* [Required action]
In this exercise, return only the lines that run from the line with "Task: Click the Urban Piper logo" to the end of the entries below, both included. Pictures are not copied.
Material for this exercise Start Marker
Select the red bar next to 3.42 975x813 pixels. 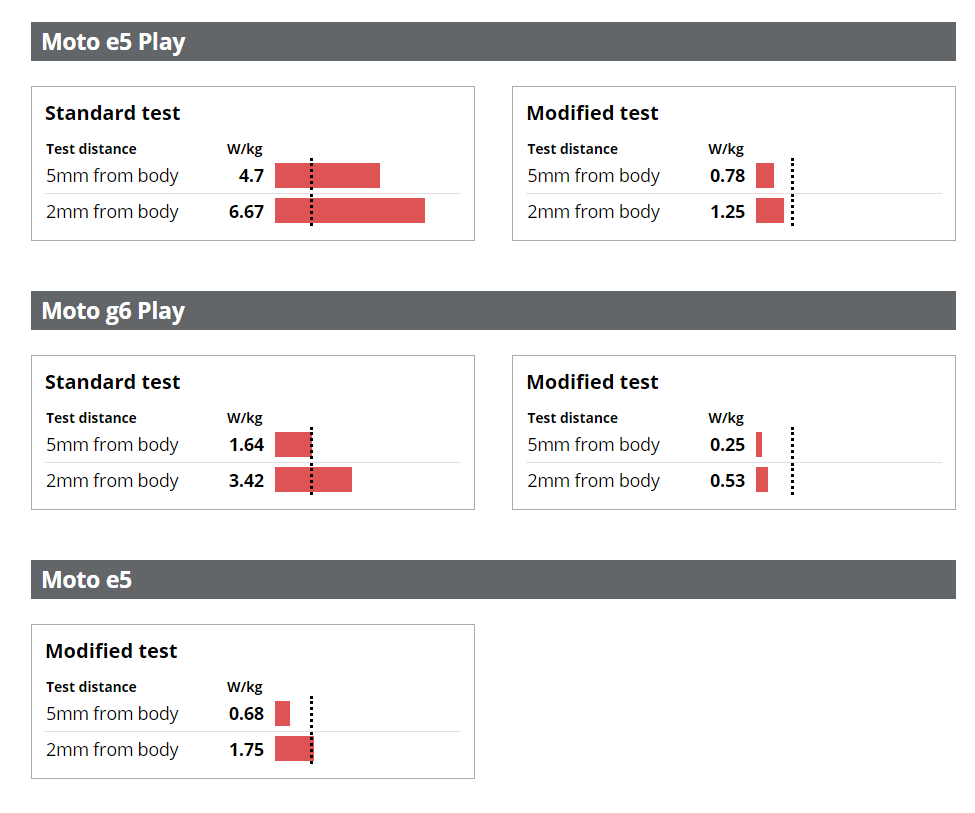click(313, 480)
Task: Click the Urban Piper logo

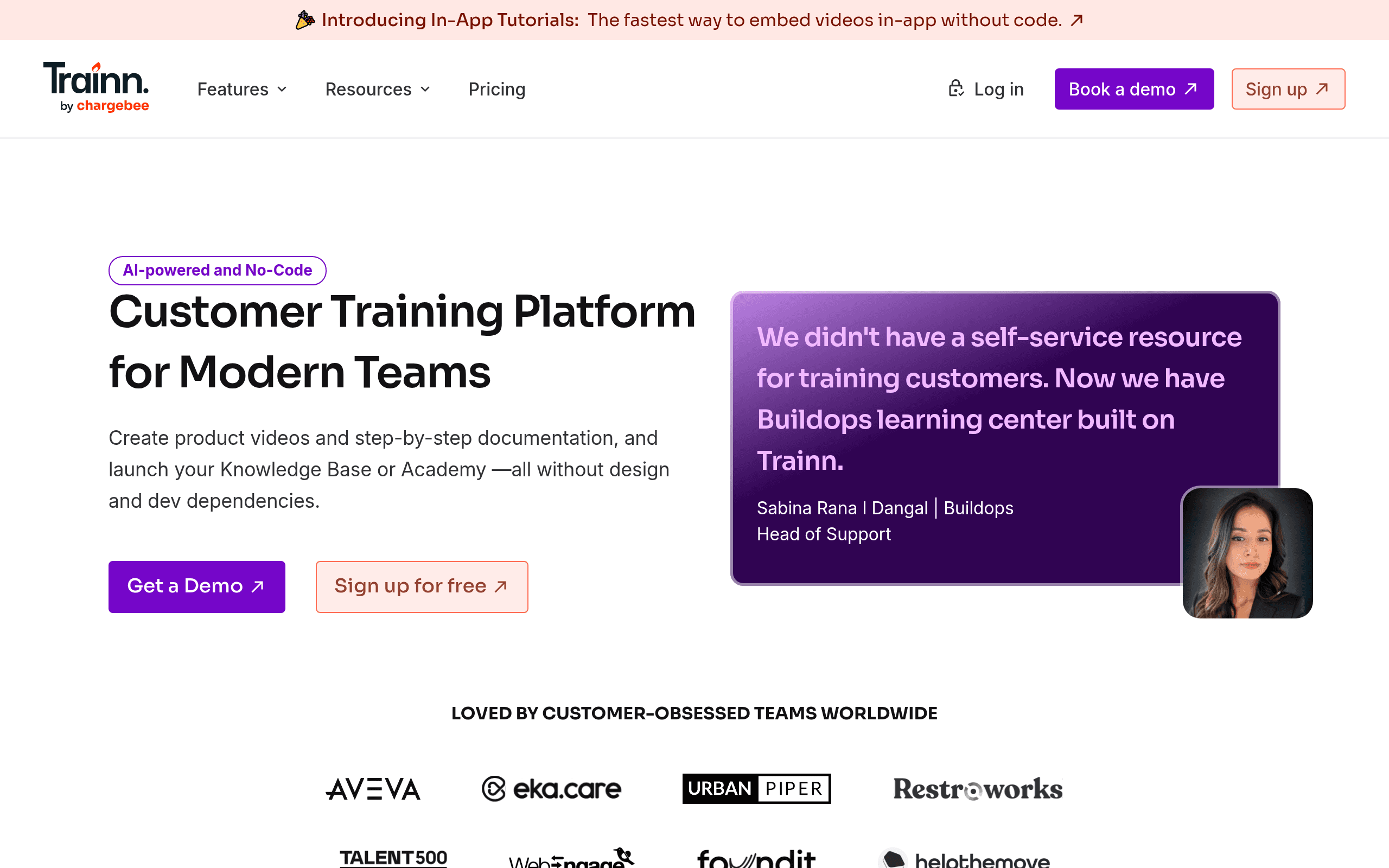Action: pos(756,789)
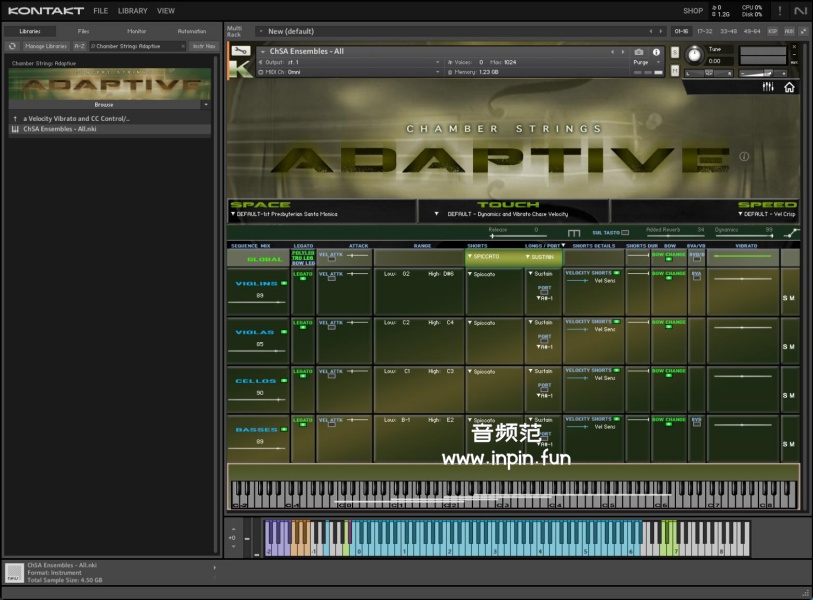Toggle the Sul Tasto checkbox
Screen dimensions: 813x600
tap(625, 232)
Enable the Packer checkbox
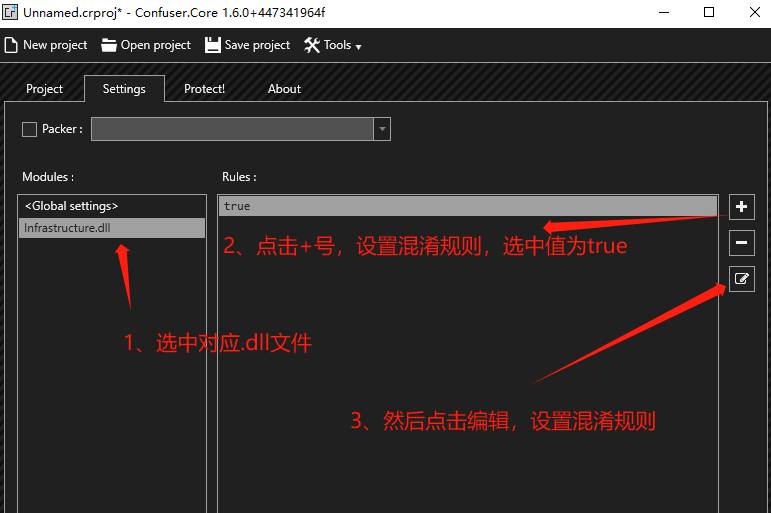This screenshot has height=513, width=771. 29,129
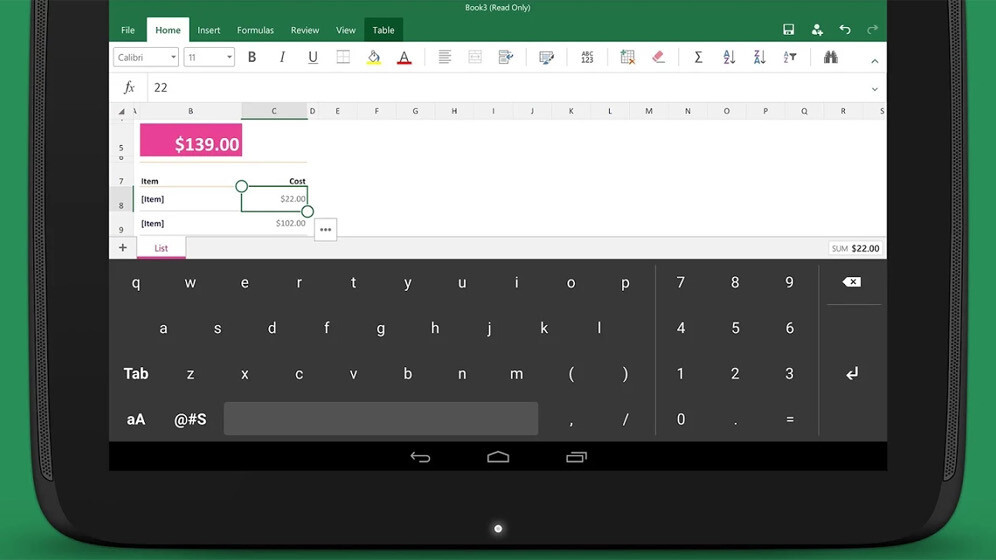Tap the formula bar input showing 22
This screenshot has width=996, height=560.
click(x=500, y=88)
Material for this exercise End Marker
* [Answer to this task]
Task: Click the Urban Piper logo

Action: pos(756,789)
Toggle the Sul Tasto checkbox
Screen dimensions: 813x600
tap(625, 232)
Enable the Packer checkbox
This screenshot has height=513, width=771. 29,129
Tap the formula bar input showing 22
This screenshot has width=996, height=560.
click(x=500, y=88)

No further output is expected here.